Pashak in 2022 sold his company to Cardinal Cycling Group of Little Rock, Arkansas, another U.S. company looking to reshore U.S. bicycle manufacturing.
“I’ve been in the cycling industry for 35 years,” Cardinal CEO Tony Karklins told Vinoski. “I’ve been on a similar path of reshoring with Zak for the past few years. We met at a show in Taiwan and kept up with each other. It was back in 2018 that I first started thinking about buying Detroit Bikes, and a few months ago it became a possibility.”
Pashak told Vinoski that Cardinal shared his mission to revitalize U.S. manufacturing.
“I’ve known Tony for years, and always enjoyed talking to him,” said Pashak. “We decided we would look at how his group could come in. They love American-made, and they love keeping jobs here.”
What’s noteworthy about the efforts of the entrepreneurs leading the formidable charge to reshore American bicycle manufacturing is the lack of government funding and support. Riley, the founder of Guardian Bikes, got his funding from Mark Cuban and other private investors.
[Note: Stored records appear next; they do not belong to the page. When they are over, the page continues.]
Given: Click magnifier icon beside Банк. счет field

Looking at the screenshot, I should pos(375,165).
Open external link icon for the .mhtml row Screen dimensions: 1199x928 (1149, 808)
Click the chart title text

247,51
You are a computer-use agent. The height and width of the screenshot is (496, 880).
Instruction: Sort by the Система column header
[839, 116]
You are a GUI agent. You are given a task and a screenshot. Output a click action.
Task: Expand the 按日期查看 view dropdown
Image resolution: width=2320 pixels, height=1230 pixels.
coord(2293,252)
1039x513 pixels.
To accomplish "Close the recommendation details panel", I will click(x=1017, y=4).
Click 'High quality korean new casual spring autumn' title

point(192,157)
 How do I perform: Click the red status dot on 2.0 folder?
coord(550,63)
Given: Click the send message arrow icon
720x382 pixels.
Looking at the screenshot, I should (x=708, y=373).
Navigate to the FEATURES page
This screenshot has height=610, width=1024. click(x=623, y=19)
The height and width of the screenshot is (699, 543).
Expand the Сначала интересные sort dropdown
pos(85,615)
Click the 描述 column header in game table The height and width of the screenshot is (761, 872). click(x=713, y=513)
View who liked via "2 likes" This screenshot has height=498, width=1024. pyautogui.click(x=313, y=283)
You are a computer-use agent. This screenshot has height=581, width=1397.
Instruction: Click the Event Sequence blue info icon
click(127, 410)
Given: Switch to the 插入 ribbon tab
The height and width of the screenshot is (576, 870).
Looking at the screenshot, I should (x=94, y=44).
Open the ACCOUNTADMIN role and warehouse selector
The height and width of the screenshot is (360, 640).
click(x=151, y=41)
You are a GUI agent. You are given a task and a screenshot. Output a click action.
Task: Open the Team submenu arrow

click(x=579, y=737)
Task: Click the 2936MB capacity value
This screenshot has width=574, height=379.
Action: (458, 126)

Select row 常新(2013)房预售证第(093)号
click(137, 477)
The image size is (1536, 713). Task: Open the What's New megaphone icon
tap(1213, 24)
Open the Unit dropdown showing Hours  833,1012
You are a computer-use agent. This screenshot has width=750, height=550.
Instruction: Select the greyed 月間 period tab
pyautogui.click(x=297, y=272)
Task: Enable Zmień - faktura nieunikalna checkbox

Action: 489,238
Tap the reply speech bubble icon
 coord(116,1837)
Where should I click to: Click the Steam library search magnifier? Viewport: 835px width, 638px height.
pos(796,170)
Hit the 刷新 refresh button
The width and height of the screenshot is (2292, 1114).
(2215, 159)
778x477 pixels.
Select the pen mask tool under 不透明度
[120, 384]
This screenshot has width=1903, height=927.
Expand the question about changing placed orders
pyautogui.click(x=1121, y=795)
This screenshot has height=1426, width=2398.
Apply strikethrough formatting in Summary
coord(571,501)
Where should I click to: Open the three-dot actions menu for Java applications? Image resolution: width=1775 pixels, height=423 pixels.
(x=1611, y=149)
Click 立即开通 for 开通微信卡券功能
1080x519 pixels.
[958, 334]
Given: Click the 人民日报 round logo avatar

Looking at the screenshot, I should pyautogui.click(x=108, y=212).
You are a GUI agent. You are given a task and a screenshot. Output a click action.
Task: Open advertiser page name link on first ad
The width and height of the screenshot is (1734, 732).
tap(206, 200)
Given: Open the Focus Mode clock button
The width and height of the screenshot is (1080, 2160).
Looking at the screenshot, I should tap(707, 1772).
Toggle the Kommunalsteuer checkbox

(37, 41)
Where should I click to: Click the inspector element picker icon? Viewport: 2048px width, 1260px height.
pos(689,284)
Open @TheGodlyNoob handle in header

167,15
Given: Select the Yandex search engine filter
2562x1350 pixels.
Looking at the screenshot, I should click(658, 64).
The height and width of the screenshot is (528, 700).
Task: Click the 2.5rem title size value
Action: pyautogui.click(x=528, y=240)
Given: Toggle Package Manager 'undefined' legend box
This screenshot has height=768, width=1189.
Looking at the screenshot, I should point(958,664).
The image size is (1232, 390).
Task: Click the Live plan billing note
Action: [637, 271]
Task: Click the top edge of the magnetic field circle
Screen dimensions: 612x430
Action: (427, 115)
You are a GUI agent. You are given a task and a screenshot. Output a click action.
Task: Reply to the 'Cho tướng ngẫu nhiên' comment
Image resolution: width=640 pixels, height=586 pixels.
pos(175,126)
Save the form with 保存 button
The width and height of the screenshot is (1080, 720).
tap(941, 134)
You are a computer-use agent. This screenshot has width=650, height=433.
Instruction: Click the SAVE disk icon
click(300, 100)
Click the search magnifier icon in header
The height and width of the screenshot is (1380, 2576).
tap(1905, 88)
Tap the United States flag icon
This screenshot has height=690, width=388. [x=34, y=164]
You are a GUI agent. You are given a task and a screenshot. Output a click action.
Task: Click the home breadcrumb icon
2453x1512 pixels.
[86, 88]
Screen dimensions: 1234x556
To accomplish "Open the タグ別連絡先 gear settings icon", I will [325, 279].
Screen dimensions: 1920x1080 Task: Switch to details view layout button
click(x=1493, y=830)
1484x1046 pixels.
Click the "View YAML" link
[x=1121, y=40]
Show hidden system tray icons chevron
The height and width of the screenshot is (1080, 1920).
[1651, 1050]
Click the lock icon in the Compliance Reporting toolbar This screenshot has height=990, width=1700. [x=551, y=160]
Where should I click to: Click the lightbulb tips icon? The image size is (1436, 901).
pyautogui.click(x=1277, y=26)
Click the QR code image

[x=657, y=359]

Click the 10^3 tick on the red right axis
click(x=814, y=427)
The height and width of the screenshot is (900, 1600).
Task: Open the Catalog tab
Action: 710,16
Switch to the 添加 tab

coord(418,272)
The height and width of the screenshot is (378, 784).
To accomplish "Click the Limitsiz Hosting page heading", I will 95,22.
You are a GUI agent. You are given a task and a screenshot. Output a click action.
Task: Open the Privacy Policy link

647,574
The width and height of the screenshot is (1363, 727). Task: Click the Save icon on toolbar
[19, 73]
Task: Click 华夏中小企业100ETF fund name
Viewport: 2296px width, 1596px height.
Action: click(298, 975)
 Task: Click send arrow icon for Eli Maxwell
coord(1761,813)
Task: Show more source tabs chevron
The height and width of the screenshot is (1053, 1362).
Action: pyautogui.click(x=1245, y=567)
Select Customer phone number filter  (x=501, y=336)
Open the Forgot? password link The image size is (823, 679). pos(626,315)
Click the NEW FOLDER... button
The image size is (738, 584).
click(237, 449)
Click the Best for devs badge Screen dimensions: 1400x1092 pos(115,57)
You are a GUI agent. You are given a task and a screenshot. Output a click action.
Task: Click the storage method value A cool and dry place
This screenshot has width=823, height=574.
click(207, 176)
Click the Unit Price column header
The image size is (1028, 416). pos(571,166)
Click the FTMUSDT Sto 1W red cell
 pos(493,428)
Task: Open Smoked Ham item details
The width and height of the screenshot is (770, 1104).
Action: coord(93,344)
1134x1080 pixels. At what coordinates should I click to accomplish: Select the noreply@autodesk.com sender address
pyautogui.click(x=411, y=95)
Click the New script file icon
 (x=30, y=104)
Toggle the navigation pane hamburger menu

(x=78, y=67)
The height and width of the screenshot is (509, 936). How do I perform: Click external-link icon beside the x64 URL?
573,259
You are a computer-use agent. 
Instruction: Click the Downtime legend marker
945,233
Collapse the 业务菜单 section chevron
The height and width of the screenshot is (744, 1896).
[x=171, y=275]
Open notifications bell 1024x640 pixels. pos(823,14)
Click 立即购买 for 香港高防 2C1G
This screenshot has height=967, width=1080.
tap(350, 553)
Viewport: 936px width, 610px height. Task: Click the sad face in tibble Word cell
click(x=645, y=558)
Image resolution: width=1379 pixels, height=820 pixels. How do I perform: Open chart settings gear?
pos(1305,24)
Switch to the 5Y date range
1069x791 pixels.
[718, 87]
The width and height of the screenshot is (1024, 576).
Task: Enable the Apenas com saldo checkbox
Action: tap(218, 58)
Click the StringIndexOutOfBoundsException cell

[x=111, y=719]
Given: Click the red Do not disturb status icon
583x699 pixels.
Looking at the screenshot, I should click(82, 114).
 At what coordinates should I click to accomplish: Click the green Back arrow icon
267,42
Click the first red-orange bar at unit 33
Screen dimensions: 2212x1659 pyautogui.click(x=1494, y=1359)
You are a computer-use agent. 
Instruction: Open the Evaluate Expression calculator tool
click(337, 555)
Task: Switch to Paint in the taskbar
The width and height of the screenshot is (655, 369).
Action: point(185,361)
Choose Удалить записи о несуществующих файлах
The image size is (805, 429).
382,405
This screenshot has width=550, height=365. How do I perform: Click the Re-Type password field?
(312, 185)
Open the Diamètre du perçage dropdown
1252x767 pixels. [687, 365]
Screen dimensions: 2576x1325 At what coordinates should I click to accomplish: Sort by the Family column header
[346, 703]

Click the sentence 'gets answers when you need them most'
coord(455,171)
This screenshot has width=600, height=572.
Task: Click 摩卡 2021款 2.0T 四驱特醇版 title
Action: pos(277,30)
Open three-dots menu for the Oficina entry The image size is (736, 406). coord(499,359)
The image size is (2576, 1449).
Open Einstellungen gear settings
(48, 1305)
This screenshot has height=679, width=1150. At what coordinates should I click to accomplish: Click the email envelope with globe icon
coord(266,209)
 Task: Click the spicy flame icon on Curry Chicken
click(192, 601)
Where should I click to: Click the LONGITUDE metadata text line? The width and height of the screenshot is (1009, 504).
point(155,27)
Vinoski reported that Detroit Bikes founder Pashak got his funding from friends and family, as well as his personal savings.
Cardinal unlocked critical funding agreeing to a sale and leaseback deal with Ascension Advisory, which specializes in these sorts of transactions.
Yet, U.S. taxpayers have been funding GM’s and Ford’s operations for years with billions in grants and subsidies, despite these two automakers being hell bent on offshoring jobs to Mexico, China, and in the case of Ford, also to India.

Just prior to last year’s presidential election, former Energy Secretary Jennifer Granholm donated $500 million in taxpayer funds to GM to retool an aging Michigan plant, which she claimed would save 650 factory jobs and create 50 new ones.
By my back-of-the-envelope calculations, supported by a ChatGPT analysis, $500 million could create more, and possibly better-quality, jobs by investing it in U.S. bicycle manufacturing rather than spending it to possibly preserve 700 jobs at GM. Supporting smaller and entrepreneurial manufacturers would create more competition, innovation, and resilience compared to wasting billions in taxpayer monies on two moribund auto manufacturers with very precarious futures.
Apologies for belaboring a point, but if GM invested $22 billion in U.S. bicycle manufacturing instead of squandering it on stock buybacks these past 15 months, the returns would likely far exceed the automaker’s investments in its flailing EV business, and maybe even exceed returns on its gas guzzling trucks and SUV business.
Bicycle sales have fatter profit margins than automotive vehicle sales. Instead of fashioning itself as a technology company, GM perhaps could achieve far greater success and better serve the public good refocusing itself as an integrated zero emission transportation company.